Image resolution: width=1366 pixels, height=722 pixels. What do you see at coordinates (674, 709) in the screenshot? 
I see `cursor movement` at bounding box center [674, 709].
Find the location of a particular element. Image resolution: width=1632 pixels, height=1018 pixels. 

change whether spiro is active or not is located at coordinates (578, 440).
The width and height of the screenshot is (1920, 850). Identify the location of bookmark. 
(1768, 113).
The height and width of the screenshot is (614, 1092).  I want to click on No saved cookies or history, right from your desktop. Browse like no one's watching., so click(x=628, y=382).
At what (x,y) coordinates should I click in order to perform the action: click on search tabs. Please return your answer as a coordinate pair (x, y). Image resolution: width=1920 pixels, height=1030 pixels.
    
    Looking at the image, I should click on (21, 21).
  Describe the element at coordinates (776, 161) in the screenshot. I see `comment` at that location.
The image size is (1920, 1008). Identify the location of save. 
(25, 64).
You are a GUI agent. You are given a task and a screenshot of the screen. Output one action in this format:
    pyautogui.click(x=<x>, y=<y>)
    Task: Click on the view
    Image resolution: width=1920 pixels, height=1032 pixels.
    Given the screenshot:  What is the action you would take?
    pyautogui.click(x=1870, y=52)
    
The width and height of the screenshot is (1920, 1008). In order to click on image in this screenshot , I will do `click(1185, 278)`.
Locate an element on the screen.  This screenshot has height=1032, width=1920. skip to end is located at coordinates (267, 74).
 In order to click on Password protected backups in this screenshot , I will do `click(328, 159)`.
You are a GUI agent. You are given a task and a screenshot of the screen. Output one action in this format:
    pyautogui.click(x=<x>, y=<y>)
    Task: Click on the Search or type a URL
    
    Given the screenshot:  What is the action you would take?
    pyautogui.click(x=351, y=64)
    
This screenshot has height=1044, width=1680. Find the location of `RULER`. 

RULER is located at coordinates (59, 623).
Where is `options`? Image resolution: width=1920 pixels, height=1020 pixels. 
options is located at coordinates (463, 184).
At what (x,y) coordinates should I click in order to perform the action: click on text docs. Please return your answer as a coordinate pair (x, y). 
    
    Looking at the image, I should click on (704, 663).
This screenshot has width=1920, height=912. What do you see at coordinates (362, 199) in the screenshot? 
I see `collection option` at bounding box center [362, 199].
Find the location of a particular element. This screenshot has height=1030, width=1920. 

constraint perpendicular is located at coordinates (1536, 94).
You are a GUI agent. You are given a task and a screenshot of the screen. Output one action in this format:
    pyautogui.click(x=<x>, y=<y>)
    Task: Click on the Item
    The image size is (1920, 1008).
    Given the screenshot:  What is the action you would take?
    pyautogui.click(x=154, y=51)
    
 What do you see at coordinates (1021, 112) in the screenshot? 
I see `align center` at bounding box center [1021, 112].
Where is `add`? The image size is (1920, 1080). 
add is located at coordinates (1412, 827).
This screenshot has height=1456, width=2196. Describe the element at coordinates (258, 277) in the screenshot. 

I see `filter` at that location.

* Problem description:
Rewrite the records above, replacing every "Image resolution" with "Screen resolution" and leaving everything else unchanged.

* Solved exercise:
Screen resolution: width=1366 pixels, height=722 pixels. What do you see at coordinates (674, 709) in the screenshot? 
I see `cursor movement` at bounding box center [674, 709].
Find the location of a particular element. Screen resolution: width=1632 pixels, height=1018 pixels. 

change whether spiro is active or not is located at coordinates (578, 440).
The width and height of the screenshot is (1920, 850). Identify the location of bookmark. 
(1768, 113).
The height and width of the screenshot is (614, 1092).  I want to click on No saved cookies or history, right from your desktop. Browse like no one's watching., so click(x=628, y=382).
At what (x,y) coordinates should I click in order to perform the action: click on search tabs. Please return your answer as a coordinate pair (x, y). Screen resolution: width=1920 pixels, height=1030 pixels.
    
    Looking at the image, I should click on (21, 21).
  Describe the element at coordinates (776, 161) in the screenshot. I see `comment` at that location.
The image size is (1920, 1008). Identify the location of save. 
(25, 64).
You are a GUI agent. You are given a task and a screenshot of the screen. Output one action in this format:
    pyautogui.click(x=<x>, y=<y>)
    Task: Click on the view
    Screen resolution: width=1920 pixels, height=1032 pixels.
    Given the screenshot:  What is the action you would take?
    pyautogui.click(x=1870, y=52)
    
The width and height of the screenshot is (1920, 1008). In order to click on image in this screenshot , I will do `click(1185, 278)`.
Locate an element on the screen.  This screenshot has height=1032, width=1920. skip to end is located at coordinates (267, 74).
 In order to click on Password protected backups in this screenshot , I will do `click(328, 159)`.
You are a GUI agent. You are given a task and a screenshot of the screen. Output one action in this format:
    pyautogui.click(x=<x>, y=<y>)
    Task: Click on the Search or type a URL
    
    Given the screenshot:  What is the action you would take?
    pyautogui.click(x=351, y=64)
    
This screenshot has height=1044, width=1680. Find the location of `RULER`. 

RULER is located at coordinates (59, 623).
Where is `options`? Screen resolution: width=1920 pixels, height=1020 pixels. 
options is located at coordinates (463, 184).
At what (x,y) coordinates should I click in order to perform the action: click on text docs. Please return your answer as a coordinate pair (x, y). 
    
    Looking at the image, I should click on (704, 663).
This screenshot has width=1920, height=912. What do you see at coordinates (362, 199) in the screenshot? 
I see `collection option` at bounding box center [362, 199].
Find the location of a particular element. This screenshot has height=1030, width=1920. 

constraint perpendicular is located at coordinates (1536, 94).
You are a GUI agent. You are given a task and a screenshot of the screen. Output one action in this format:
    pyautogui.click(x=<x>, y=<y>)
    Task: Click on the Item
    The image size is (1920, 1008).
    Given the screenshot:  What is the action you would take?
    pyautogui.click(x=154, y=51)
    
 What do you see at coordinates (1021, 112) in the screenshot? 
I see `align center` at bounding box center [1021, 112].
Where is `add`? The image size is (1920, 1080). 
add is located at coordinates (1412, 827).
This screenshot has height=1456, width=2196. Describe the element at coordinates (258, 277) in the screenshot. 

I see `filter` at that location.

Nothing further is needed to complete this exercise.